* Work instruction
Copy the passage on the peoples of Africa word for word, starting with "When general anthropometrics" and going on through "and the Bantu.".

* Source text
The peoples of Africa
The African continent is home to people of wide-ranging phenotypical traits, both indigenous and foreign to the continent, of diverse origins, and with several different cultural, communal, and artistic traits. Distinctions within Africa's geography, such as the varying climates across the continent, have nurtured diverse lifestyles among its population. The continent's inhabitants live amidst deserts and jungles, as well as in modern cities across the continent.
Prehistoric populations


As early as 1964, A. W. F. Edwards and others had discovered that three populations in Africa were related but distinguishable on the basis of a relatively small set of genetic information (20 alleles). Those populations were called Tigre (Ethiopians), Bantu (in southern Africa), and Ghanaian (West Africa).
When general anthropometrics were taken as the criteria for grouping, the African population was split into a different three groups: the more closely related Pygmy (such as the Mbuti) and Bushmen (such as the Khoisan) and the Bantu.

* Given data
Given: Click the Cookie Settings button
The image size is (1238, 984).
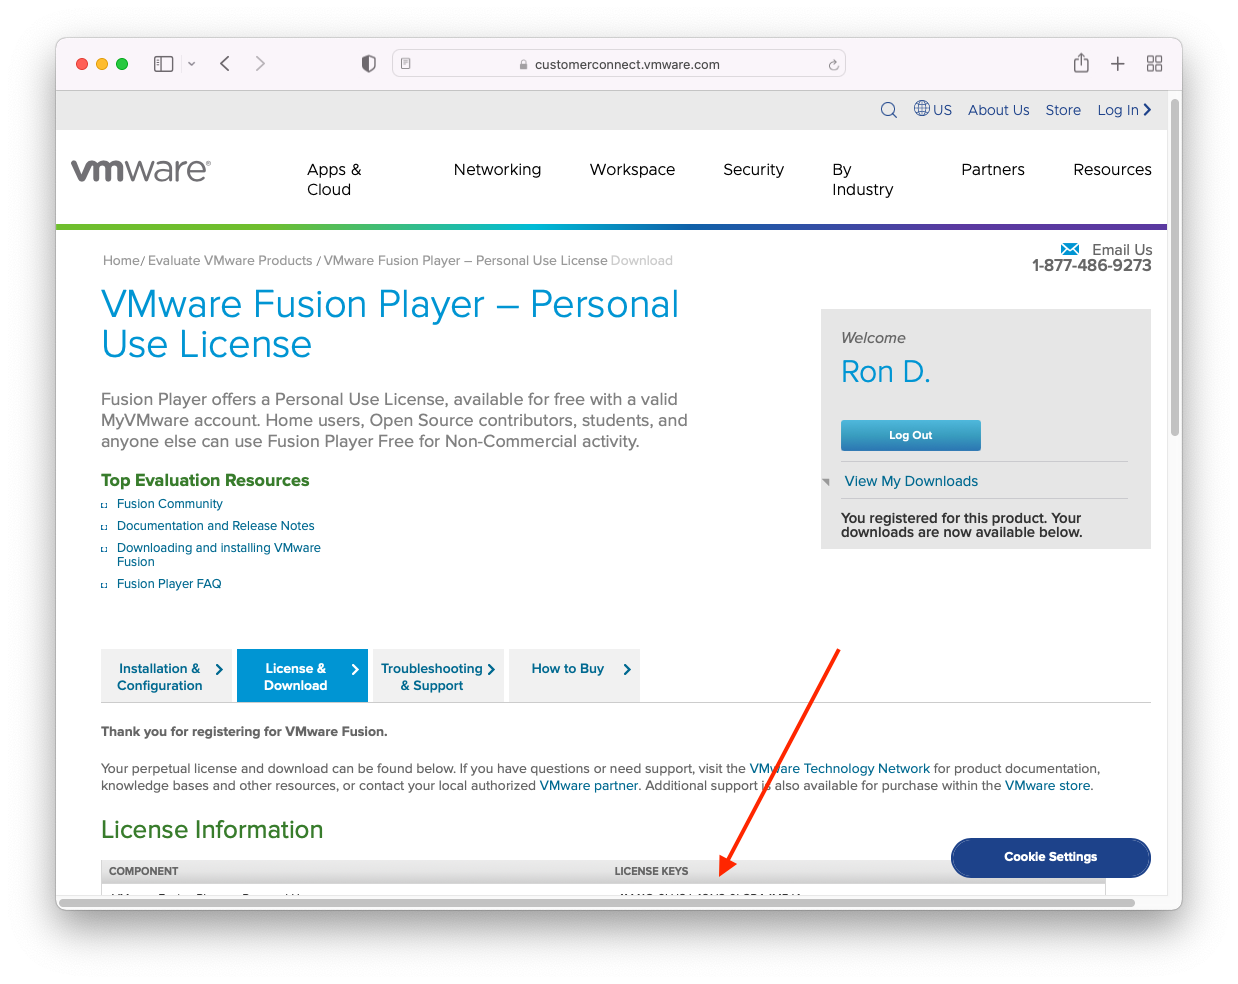Looking at the screenshot, I should (x=1050, y=857).
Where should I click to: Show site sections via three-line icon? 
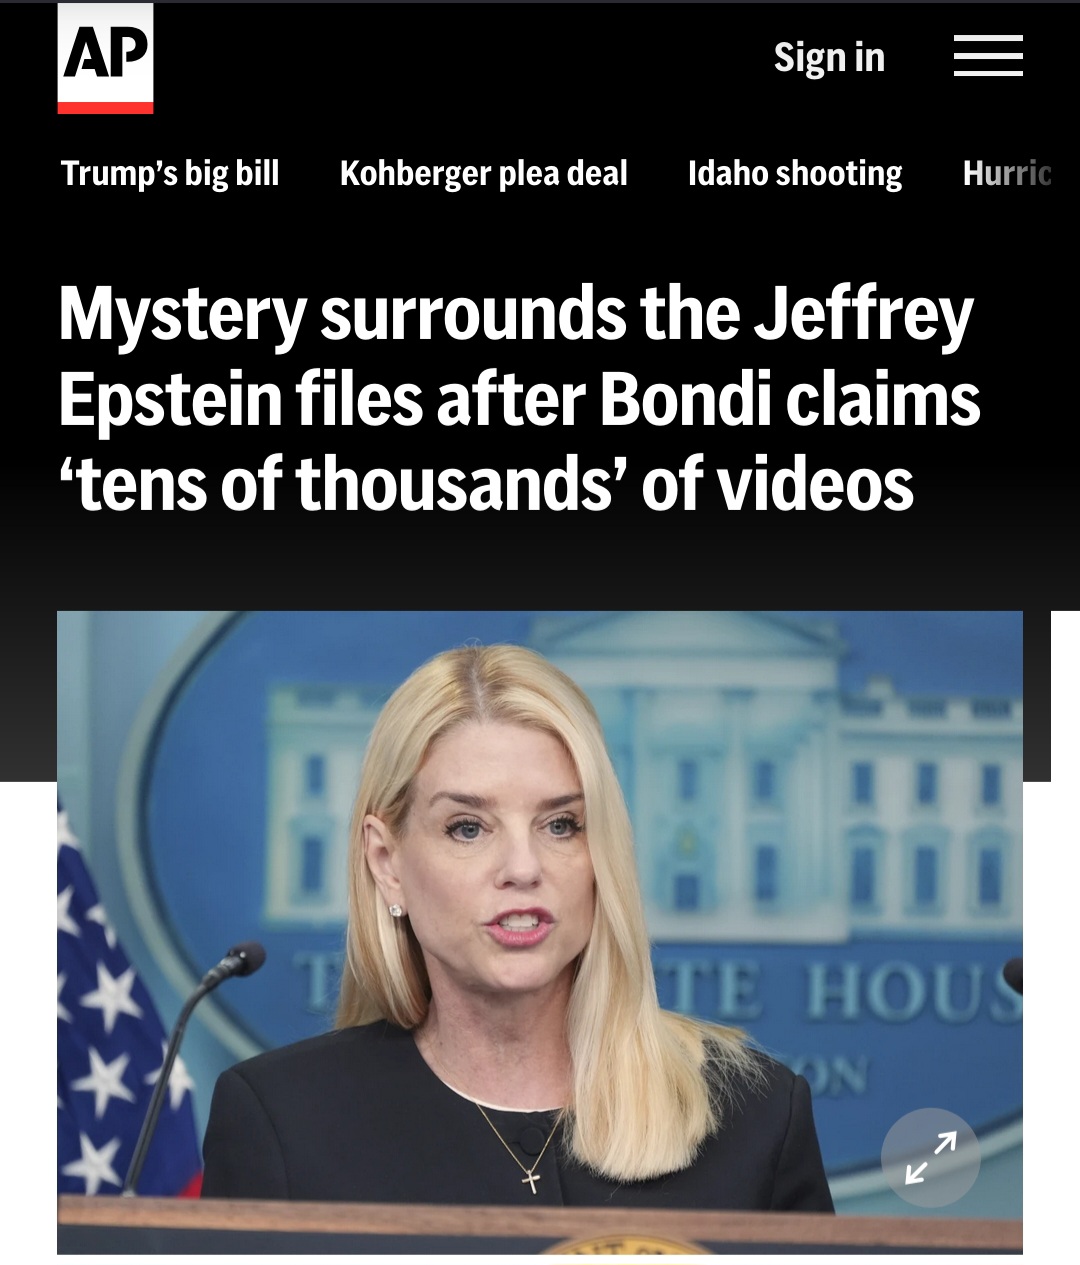(988, 56)
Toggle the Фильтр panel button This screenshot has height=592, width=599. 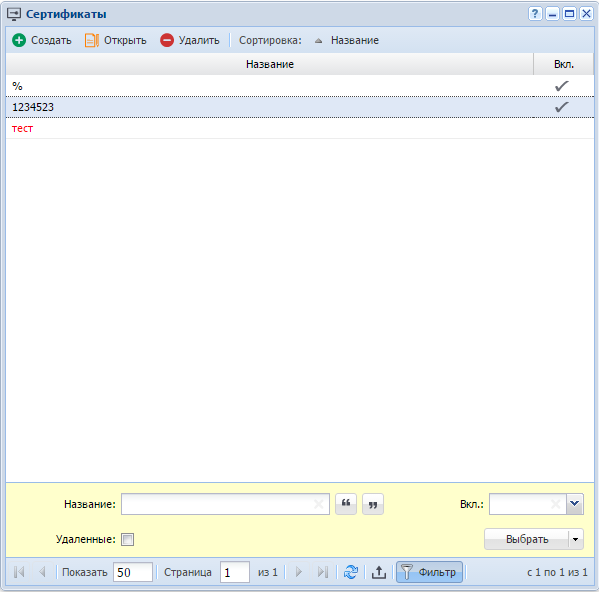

* Response
When general anthropometrics were taken as the criteria for grouping, the African population was split into a different three groups: the more closely related Pygmy (such as the Mbuti) and Bushmen (such as the Khoisan) and the Bantu.